Metastatic prostate cancer lesions from bone marrow, lymph node and bone were immunostained with SEPT9_i1. Left panels are low (x100) magnification (LM) (scale bar 100 μm) and right panel are high (x200) magnification (HM) (scale bar 50 μm). Note high level of SEPT9_i1 staining in all metastases.
SEPT9_i1 staining in prostate cancer metastases.

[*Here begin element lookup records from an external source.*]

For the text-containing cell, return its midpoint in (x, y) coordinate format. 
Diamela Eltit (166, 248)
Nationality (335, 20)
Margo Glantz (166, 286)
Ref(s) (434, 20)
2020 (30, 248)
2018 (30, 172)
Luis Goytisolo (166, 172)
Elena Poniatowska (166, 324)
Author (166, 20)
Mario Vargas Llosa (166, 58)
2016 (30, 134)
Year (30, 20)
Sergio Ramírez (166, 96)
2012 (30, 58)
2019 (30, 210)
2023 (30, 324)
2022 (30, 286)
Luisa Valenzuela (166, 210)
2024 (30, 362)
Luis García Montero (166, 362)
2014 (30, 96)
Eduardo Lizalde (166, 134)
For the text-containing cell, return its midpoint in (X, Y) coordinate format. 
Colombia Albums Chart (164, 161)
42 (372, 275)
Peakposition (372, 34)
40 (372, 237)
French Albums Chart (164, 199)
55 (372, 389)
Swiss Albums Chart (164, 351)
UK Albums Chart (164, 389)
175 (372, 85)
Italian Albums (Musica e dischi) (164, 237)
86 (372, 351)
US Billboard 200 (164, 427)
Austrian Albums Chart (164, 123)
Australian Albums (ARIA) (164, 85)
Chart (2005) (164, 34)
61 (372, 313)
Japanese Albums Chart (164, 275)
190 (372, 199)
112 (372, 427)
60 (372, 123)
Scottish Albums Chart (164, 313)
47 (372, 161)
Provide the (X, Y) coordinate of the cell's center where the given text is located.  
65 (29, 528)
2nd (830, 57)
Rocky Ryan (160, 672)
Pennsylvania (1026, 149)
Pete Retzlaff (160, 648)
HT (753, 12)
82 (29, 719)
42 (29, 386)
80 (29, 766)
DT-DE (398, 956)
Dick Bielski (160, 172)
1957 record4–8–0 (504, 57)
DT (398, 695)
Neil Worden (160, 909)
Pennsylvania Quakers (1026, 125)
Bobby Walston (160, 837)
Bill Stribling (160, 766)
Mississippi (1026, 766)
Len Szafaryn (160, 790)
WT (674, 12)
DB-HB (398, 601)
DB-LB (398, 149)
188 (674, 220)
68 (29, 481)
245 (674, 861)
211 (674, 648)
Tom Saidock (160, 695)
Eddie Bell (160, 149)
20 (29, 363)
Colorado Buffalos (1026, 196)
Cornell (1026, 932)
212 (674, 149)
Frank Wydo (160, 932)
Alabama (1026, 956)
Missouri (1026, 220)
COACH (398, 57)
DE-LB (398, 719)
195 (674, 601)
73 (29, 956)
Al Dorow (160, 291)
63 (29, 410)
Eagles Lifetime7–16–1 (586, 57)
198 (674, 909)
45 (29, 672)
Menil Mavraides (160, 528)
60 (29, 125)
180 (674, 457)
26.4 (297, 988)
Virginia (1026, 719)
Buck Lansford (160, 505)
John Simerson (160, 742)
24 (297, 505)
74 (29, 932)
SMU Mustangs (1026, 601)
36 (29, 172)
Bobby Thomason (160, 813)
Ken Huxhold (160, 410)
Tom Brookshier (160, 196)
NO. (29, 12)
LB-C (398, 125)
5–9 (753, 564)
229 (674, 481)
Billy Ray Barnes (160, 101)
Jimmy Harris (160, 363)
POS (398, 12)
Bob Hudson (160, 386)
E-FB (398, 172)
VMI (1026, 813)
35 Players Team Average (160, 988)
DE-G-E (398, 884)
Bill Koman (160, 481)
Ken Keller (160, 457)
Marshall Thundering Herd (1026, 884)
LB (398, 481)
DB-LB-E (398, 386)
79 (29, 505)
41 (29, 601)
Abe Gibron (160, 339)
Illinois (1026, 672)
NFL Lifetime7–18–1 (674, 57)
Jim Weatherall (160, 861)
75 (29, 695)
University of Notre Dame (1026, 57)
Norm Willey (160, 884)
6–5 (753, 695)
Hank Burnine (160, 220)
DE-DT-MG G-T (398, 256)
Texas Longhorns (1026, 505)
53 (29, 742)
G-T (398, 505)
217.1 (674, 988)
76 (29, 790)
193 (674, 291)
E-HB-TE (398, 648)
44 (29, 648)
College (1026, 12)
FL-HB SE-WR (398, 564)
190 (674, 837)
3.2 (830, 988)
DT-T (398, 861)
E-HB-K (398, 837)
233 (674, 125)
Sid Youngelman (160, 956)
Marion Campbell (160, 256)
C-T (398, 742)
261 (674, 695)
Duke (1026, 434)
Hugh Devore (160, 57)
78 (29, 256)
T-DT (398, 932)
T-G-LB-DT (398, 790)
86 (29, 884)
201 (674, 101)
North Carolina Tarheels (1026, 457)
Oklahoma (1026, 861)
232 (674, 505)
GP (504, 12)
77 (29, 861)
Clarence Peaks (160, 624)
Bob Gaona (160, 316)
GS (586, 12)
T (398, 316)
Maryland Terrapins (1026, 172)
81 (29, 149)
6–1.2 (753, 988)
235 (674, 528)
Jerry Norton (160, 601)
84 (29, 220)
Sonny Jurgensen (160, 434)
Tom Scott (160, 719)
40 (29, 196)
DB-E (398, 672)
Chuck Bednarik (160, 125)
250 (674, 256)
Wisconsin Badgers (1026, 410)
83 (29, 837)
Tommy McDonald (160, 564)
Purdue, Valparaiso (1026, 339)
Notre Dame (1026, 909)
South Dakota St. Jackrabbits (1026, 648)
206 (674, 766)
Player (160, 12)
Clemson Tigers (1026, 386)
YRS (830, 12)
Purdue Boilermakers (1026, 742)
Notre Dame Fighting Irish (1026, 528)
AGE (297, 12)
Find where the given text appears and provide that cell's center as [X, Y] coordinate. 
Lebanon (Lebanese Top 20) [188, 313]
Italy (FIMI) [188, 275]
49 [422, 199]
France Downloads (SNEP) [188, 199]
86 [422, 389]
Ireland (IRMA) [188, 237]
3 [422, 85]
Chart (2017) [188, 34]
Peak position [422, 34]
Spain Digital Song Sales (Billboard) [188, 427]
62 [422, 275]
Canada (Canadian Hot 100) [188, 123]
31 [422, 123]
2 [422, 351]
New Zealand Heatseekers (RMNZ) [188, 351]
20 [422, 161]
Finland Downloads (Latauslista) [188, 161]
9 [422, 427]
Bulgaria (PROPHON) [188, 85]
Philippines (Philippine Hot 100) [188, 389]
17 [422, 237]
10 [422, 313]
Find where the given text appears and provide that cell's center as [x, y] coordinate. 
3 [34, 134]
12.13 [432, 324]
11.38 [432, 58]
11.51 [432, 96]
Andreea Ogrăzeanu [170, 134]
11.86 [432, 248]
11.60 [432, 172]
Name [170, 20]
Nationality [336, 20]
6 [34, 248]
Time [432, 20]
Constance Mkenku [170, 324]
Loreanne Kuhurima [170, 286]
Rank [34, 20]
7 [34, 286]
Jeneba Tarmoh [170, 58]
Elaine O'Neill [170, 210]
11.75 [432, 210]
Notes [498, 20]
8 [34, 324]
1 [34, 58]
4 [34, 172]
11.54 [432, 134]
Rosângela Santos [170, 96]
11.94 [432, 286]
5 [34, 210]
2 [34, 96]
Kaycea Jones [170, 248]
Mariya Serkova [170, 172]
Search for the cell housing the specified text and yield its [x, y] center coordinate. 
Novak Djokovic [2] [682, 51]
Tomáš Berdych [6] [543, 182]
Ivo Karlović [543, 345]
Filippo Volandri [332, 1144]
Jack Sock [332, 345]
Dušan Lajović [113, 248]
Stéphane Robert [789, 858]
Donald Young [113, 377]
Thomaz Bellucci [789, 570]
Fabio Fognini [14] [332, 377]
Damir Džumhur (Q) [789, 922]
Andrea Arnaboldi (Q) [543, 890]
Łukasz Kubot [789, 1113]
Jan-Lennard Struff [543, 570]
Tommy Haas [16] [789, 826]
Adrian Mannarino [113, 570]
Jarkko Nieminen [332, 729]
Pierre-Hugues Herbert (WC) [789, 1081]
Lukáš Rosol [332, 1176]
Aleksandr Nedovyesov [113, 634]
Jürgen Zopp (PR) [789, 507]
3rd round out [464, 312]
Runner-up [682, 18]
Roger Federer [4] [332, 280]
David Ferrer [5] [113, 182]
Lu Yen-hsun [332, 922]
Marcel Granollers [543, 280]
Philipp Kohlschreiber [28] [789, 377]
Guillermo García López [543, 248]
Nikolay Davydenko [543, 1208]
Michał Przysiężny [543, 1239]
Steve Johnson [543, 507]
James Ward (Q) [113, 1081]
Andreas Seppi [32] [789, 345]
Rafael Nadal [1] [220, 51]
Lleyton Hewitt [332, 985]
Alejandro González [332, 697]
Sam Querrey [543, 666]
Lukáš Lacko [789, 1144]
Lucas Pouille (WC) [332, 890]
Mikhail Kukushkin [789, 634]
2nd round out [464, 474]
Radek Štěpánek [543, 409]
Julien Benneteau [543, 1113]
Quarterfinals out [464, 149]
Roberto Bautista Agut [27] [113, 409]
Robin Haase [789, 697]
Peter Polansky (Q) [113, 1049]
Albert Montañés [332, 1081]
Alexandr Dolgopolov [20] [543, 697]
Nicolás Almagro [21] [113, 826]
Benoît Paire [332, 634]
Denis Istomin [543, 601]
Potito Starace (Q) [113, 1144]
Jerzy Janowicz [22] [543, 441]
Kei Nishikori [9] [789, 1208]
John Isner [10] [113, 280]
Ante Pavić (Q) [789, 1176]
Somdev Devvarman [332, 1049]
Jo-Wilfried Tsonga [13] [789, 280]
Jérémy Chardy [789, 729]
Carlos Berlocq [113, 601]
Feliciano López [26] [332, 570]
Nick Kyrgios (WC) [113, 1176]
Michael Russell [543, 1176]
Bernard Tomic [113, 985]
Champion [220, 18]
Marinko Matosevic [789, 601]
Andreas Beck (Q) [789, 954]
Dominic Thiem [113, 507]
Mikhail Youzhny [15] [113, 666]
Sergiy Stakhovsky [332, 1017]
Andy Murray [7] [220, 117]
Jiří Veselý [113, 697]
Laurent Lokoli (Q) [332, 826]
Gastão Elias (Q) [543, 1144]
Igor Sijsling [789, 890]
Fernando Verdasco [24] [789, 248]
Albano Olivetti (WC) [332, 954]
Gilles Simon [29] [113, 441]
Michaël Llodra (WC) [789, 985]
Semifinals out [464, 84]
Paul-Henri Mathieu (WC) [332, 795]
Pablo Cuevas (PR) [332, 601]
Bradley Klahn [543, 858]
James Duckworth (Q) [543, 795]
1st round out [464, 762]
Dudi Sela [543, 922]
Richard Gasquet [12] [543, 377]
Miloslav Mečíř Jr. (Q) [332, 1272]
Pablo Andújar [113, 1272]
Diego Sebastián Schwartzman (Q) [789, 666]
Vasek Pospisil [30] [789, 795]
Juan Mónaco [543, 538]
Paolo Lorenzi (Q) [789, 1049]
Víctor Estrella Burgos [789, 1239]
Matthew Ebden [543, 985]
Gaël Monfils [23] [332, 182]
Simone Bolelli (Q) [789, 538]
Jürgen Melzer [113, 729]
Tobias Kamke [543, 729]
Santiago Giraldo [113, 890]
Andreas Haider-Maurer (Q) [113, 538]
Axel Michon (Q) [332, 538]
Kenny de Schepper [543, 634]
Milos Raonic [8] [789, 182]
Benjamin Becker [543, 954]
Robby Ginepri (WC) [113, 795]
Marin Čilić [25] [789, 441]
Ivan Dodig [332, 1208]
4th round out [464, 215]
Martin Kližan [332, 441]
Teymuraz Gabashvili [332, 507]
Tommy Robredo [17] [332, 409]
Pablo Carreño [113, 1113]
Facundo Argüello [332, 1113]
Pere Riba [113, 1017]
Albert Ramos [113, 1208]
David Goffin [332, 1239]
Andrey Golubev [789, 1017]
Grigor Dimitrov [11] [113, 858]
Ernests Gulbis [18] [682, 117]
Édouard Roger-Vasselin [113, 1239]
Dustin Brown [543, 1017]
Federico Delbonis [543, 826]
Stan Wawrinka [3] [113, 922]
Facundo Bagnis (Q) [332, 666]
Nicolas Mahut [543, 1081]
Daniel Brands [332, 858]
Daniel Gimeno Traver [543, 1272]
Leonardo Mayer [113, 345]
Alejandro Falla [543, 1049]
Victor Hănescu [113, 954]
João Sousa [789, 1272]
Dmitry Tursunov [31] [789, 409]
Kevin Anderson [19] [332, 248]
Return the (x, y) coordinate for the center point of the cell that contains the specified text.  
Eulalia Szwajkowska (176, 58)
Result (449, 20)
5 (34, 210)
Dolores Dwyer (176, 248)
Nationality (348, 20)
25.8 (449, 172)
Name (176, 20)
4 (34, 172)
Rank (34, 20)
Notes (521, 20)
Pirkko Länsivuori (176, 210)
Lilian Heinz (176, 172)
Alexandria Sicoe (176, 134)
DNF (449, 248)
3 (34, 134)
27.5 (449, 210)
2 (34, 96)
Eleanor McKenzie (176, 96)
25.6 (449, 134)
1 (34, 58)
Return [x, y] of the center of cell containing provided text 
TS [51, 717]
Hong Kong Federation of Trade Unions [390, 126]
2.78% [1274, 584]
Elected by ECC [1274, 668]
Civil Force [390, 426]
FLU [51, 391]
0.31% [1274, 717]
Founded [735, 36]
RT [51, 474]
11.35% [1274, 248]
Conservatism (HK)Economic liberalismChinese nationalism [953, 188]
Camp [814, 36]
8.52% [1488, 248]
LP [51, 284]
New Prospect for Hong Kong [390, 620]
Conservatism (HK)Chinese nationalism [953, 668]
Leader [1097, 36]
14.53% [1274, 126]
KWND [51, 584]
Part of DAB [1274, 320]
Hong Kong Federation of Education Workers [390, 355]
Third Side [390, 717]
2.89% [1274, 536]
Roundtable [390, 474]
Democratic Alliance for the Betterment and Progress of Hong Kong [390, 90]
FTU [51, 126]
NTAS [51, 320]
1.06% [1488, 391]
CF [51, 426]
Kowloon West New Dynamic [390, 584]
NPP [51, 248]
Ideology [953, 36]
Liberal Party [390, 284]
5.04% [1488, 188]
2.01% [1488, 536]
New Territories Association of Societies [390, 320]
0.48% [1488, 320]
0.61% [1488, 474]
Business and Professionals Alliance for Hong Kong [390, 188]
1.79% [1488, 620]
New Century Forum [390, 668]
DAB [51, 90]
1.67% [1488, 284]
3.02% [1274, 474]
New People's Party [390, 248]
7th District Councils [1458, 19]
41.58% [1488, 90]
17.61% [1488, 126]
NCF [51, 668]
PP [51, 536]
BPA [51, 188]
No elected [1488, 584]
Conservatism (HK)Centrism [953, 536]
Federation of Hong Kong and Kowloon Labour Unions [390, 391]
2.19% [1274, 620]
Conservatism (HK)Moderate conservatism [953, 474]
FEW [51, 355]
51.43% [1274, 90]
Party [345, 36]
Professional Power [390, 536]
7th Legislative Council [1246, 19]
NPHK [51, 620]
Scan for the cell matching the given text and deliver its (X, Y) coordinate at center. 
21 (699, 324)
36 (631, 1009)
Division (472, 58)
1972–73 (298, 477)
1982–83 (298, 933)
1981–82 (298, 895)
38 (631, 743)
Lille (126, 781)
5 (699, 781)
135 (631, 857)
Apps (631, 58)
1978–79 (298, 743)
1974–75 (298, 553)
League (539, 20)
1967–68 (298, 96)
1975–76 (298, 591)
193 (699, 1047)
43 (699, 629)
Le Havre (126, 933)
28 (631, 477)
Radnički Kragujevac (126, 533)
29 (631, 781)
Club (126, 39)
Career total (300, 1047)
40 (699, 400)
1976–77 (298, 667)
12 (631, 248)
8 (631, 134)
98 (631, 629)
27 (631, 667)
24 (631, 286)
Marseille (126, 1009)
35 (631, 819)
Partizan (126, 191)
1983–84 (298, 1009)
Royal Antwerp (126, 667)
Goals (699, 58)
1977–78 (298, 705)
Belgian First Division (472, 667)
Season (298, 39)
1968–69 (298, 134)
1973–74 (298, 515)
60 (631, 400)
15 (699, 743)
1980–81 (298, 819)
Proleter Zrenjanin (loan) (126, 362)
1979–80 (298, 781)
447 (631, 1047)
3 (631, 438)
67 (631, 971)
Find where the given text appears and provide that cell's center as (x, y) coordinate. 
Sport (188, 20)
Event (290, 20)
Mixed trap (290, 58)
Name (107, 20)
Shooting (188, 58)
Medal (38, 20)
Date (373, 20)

Metastatic prostate cancer lesions from bone marrow, lymph node and bone were immunostained with SEPT9_i1. Left panels are low (x100) magnification (LM) (scale bar 100 μm) and right panel are high (x200) magnification (HM) (scale bar 50 μm). Note high level of SEPT9_i1 staining in all metastases.
Discussion
High levels of SEPT9_i1 expression were observed in several malignancies including leukemia [20] and breast cancer [11]. In this study, we showed that SEPT9_i1 protein expression is significantly associated with Gleason score (Figs 1 and 2 and Table 2). Until these days, the Gleason grading and scoring system remains one of the most powerful prognostic factors for prostate cancer [21]. Most importantly, a significant intense SEPT9_i1 staining was seen in metastases of prostate adenocarcinoma to various sites (Fig 3). These results suggest that SEPT9_i1 protein expression strongly correlates with tumor aggressiveness and progression. Similarly, Stanbery et al. showed that high SEPT9_i1 protein expression in head and neck squamous cell carcinomas was associated with poor clinical outcomes [22]. Furthermore, they found that high expression of SEPT9_i1 correlated with both advanced T and N stage [22]. Collectively, these clinical data support previous studies showing the role of SEPT9_i1 in oncogenesis [15, 23–25].Active surveillance is one of the accepted approaches utilized to reduce the treatment of patients with low-risk prostate cancer. Such patients are monitored with digital rectal physical examination, periodic blood PSA assessments and repeat prostate biopsies, and in some recent protocols selective imaging using multiparametric endorectal MRI [26]. Treatment is then offered to those with signs of progression. Unfortunately, multiple reports show that a substantial portion (about 30%) of men with low-risk prostate cancer are misclassified and need to receive immediate definitive treatment [27]. However, currently there is no accurate model to predict which of those patients with low-risk disease should be treated immediately before they progress during surveillance [28]. Since SEPT9_i1 protein expression is strongly correlated with tumor progression and metastasis, we propose SEPT9_i1 as a novel marker that may distinguish between low-risk versus higher-risk prostate cancer for better patients’ selection in active surveillance programs. Of course, further studies are warranted to test this hypothesis.One of the limitations of our study is the lack of long-term clinical outcome for comparison with pathological staining intensity of SEPT9_i1. Another limitation is the relatively small number of patients in our cohort although it was sufficient to reach statistical significance.
Conclusions
Altogether, our data clearly shows that SEPT9_i1 expression in prostate cancer is strongly associated with the most powerful pathological predictive factor, the Gleason score. Furthermore, high SEPT9_i1 expression levels were detected in all prostate adenocarcinoma metastases suggesting that SEPT9_i1 has a role in tumor invasiveness and progression. Further studies are needed to determine the applicability of SEPT9_i1 immunostaining in the clinical setting.